LISTED RECORDS
◇ ◇ ◇ ◇

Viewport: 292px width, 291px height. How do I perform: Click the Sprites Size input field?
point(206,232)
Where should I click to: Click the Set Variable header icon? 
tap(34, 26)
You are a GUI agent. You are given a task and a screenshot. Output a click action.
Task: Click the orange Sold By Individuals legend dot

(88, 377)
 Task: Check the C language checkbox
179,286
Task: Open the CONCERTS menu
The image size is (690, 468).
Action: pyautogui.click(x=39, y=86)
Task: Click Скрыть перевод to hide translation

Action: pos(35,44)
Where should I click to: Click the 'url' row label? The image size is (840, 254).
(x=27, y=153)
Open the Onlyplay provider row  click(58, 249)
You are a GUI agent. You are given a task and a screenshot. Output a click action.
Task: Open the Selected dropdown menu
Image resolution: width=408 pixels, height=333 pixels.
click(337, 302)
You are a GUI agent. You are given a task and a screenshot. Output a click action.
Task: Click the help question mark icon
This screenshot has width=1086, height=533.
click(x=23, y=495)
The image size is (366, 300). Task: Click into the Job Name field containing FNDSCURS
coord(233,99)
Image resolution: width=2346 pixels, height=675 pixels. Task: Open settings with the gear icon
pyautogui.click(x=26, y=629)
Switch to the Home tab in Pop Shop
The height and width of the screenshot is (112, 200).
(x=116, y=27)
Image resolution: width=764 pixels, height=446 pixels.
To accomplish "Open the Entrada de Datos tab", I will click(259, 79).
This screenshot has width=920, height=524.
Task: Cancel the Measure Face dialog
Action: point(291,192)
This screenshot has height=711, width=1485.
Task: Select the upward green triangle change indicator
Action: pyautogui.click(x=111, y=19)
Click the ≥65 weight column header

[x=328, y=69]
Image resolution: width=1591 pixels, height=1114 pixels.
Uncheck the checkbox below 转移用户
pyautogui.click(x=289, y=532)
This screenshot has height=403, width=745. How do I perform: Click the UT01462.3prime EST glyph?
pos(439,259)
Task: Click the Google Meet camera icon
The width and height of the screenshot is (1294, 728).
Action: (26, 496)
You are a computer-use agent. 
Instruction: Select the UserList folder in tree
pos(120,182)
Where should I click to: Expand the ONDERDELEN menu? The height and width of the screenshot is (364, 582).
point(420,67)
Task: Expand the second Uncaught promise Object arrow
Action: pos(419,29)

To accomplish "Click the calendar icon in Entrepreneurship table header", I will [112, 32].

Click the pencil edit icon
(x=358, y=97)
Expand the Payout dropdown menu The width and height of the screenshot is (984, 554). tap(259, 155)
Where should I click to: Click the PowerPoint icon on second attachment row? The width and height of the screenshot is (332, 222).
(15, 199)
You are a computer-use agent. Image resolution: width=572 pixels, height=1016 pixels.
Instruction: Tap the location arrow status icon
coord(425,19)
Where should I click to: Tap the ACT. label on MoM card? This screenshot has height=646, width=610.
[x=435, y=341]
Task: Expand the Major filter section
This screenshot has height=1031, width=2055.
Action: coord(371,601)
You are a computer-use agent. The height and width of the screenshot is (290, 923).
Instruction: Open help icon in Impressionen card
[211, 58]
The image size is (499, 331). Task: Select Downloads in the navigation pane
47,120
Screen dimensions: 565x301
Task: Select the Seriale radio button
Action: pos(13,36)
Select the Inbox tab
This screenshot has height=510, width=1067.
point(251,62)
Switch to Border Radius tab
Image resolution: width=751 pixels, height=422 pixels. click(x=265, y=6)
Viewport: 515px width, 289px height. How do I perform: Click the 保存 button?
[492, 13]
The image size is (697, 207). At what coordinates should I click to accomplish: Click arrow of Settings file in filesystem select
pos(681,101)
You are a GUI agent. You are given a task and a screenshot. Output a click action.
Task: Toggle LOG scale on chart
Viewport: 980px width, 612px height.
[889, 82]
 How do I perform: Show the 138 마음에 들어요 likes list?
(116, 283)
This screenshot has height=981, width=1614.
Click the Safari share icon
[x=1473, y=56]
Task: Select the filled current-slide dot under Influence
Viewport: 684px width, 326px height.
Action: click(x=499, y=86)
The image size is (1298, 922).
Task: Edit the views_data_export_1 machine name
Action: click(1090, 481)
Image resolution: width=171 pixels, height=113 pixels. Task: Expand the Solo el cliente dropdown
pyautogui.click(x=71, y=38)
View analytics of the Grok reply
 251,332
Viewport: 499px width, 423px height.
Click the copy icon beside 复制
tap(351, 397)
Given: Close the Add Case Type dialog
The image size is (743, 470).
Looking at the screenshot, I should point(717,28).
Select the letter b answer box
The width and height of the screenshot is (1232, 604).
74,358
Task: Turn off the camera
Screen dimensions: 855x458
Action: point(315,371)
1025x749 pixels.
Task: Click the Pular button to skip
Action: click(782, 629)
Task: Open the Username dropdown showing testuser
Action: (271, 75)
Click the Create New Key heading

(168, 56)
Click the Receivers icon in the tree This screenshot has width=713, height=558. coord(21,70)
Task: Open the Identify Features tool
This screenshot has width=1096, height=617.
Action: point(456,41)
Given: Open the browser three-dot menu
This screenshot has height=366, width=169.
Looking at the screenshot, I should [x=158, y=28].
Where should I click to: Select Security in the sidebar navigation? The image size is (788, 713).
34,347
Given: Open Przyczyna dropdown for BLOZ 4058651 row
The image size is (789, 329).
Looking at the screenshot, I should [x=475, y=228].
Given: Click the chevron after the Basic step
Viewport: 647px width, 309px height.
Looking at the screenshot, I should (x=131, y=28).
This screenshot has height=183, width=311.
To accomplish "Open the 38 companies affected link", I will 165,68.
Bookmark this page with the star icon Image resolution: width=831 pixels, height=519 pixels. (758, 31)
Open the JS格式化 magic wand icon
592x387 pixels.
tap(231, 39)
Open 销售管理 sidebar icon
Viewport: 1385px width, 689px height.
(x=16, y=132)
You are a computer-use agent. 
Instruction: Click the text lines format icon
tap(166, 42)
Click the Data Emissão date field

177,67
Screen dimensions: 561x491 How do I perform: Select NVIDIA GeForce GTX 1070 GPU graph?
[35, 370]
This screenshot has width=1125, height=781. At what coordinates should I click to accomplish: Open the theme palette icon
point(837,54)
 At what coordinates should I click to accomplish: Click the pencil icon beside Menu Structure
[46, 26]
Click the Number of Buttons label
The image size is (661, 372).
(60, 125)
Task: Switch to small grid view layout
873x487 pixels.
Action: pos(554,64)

◇ ◇ ◇ ◇

REQUIRED WORK
Copy every one of the rows above, character for character.

REPLY TO THE EXERCISE
Viewport: 292px width, 291px height. How do I perform: Click the Sprites Size input field?
point(206,232)
Where should I click to: Click the Set Variable header icon? 
tap(34, 26)
You are a GUI agent. You are given a task and a screenshot. Output a click action.
Task: Click the orange Sold By Individuals legend dot

(88, 377)
 Task: Check the C language checkbox
179,286
Task: Open the CONCERTS menu
The image size is (690, 468).
Action: pyautogui.click(x=39, y=86)
Task: Click Скрыть перевод to hide translation

Action: pos(35,44)
Where should I click to: Click the 'url' row label? The image size is (840, 254).
(x=27, y=153)
Open the Onlyplay provider row  click(58, 249)
You are a GUI agent. You are given a task and a screenshot. Output a click action.
Task: Open the Selected dropdown menu
Image resolution: width=408 pixels, height=333 pixels.
click(337, 302)
You are a GUI agent. You are given a task and a screenshot. Output a click action.
Task: Click the help question mark icon
This screenshot has width=1086, height=533.
click(x=23, y=495)
The image size is (366, 300). Task: Click into the Job Name field containing FNDSCURS
coord(233,99)
Image resolution: width=2346 pixels, height=675 pixels. Task: Open settings with the gear icon
pyautogui.click(x=26, y=629)
Switch to the Home tab in Pop Shop
The height and width of the screenshot is (112, 200).
(x=116, y=27)
Image resolution: width=764 pixels, height=446 pixels.
To accomplish "Open the Entrada de Datos tab", I will click(259, 79).
This screenshot has width=920, height=524.
Task: Cancel the Measure Face dialog
Action: point(291,192)
This screenshot has height=711, width=1485.
Task: Select the upward green triangle change indicator
Action: pyautogui.click(x=111, y=19)
Click the ≥65 weight column header

[x=328, y=69]
Image resolution: width=1591 pixels, height=1114 pixels.
Uncheck the checkbox below 转移用户
pyautogui.click(x=289, y=532)
This screenshot has height=403, width=745. How do I perform: Click the UT01462.3prime EST glyph?
pos(439,259)
Task: Click the Google Meet camera icon
The width and height of the screenshot is (1294, 728).
Action: (26, 496)
You are a computer-use agent. 
Instruction: Select the UserList folder in tree
pos(120,182)
Where should I click to: Expand the ONDERDELEN menu? The height and width of the screenshot is (364, 582).
point(420,67)
Task: Expand the second Uncaught promise Object arrow
Action: pos(419,29)

To accomplish "Click the calendar icon in Entrepreneurship table header", I will [112, 32].

Click the pencil edit icon
(x=358, y=97)
Expand the Payout dropdown menu The width and height of the screenshot is (984, 554). tap(259, 155)
Where should I click to: Click the PowerPoint icon on second attachment row? The width and height of the screenshot is (332, 222).
(15, 199)
You are a computer-use agent. Image resolution: width=572 pixels, height=1016 pixels.
Instruction: Tap the location arrow status icon
coord(425,19)
Where should I click to: Tap the ACT. label on MoM card? This screenshot has height=646, width=610.
[x=435, y=341]
Task: Expand the Major filter section
This screenshot has height=1031, width=2055.
Action: coord(371,601)
You are a computer-use agent. The height and width of the screenshot is (290, 923).
Instruction: Open help icon in Impressionen card
[211, 58]
The image size is (499, 331). Task: Select Downloads in the navigation pane
47,120
Screen dimensions: 565x301
Task: Select the Seriale radio button
Action: pos(13,36)
Select the Inbox tab
This screenshot has height=510, width=1067.
point(251,62)
Switch to Border Radius tab
Image resolution: width=751 pixels, height=422 pixels. click(x=265, y=6)
Viewport: 515px width, 289px height. How do I perform: Click the 保存 button?
[492, 13]
The image size is (697, 207). At what coordinates should I click to accomplish: Click arrow of Settings file in filesystem select
pos(681,101)
You are a GUI agent. You are given a task and a screenshot. Output a click action.
Task: Toggle LOG scale on chart
Viewport: 980px width, 612px height.
[889, 82]
 How do I perform: Show the 138 마음에 들어요 likes list?
(116, 283)
This screenshot has height=981, width=1614.
Click the Safari share icon
[x=1473, y=56]
Task: Select the filled current-slide dot under Influence
Viewport: 684px width, 326px height.
Action: click(x=499, y=86)
The image size is (1298, 922).
Task: Edit the views_data_export_1 machine name
Action: click(1090, 481)
Image resolution: width=171 pixels, height=113 pixels. Task: Expand the Solo el cliente dropdown
pyautogui.click(x=71, y=38)
View analytics of the Grok reply
 251,332
Viewport: 499px width, 423px height.
Click the copy icon beside 复制
tap(351, 397)
Given: Close the Add Case Type dialog
The image size is (743, 470).
Looking at the screenshot, I should point(717,28).
Select the letter b answer box
The width and height of the screenshot is (1232, 604).
74,358
Task: Turn off the camera
Screen dimensions: 855x458
Action: point(315,371)
1025x749 pixels.
Task: Click the Pular button to skip
Action: click(782, 629)
Task: Open the Username dropdown showing testuser
Action: (271, 75)
Click the Create New Key heading

(168, 56)
Click the Receivers icon in the tree This screenshot has width=713, height=558. coord(21,70)
Task: Open the Identify Features tool
This screenshot has width=1096, height=617.
Action: point(456,41)
Given: Open the browser three-dot menu
This screenshot has height=366, width=169.
Looking at the screenshot, I should [x=158, y=28].
Where should I click to: Select Security in the sidebar navigation? The image size is (788, 713).
34,347
Given: Open Przyczyna dropdown for BLOZ 4058651 row
The image size is (789, 329).
Looking at the screenshot, I should [x=475, y=228].
Given: Click the chevron after the Basic step
Viewport: 647px width, 309px height.
Looking at the screenshot, I should (x=131, y=28).
This screenshot has height=183, width=311.
To accomplish "Open the 38 companies affected link", I will 165,68.
Bookmark this page with the star icon Image resolution: width=831 pixels, height=519 pixels. (758, 31)
Open the JS格式化 magic wand icon
592x387 pixels.
tap(231, 39)
Open 销售管理 sidebar icon
Viewport: 1385px width, 689px height.
(x=16, y=132)
You are a computer-use agent. 
Instruction: Click the text lines format icon
tap(166, 42)
Click the Data Emissão date field

177,67
Screen dimensions: 561x491 How do I perform: Select NVIDIA GeForce GTX 1070 GPU graph?
[35, 370]
This screenshot has width=1125, height=781. At what coordinates should I click to accomplish: Open the theme palette icon
point(837,54)
 At what coordinates should I click to accomplish: Click the pencil icon beside Menu Structure
[46, 26]
Click the Number of Buttons label
The image size is (661, 372).
(60, 125)
Task: Switch to small grid view layout
873x487 pixels.
Action: pos(554,64)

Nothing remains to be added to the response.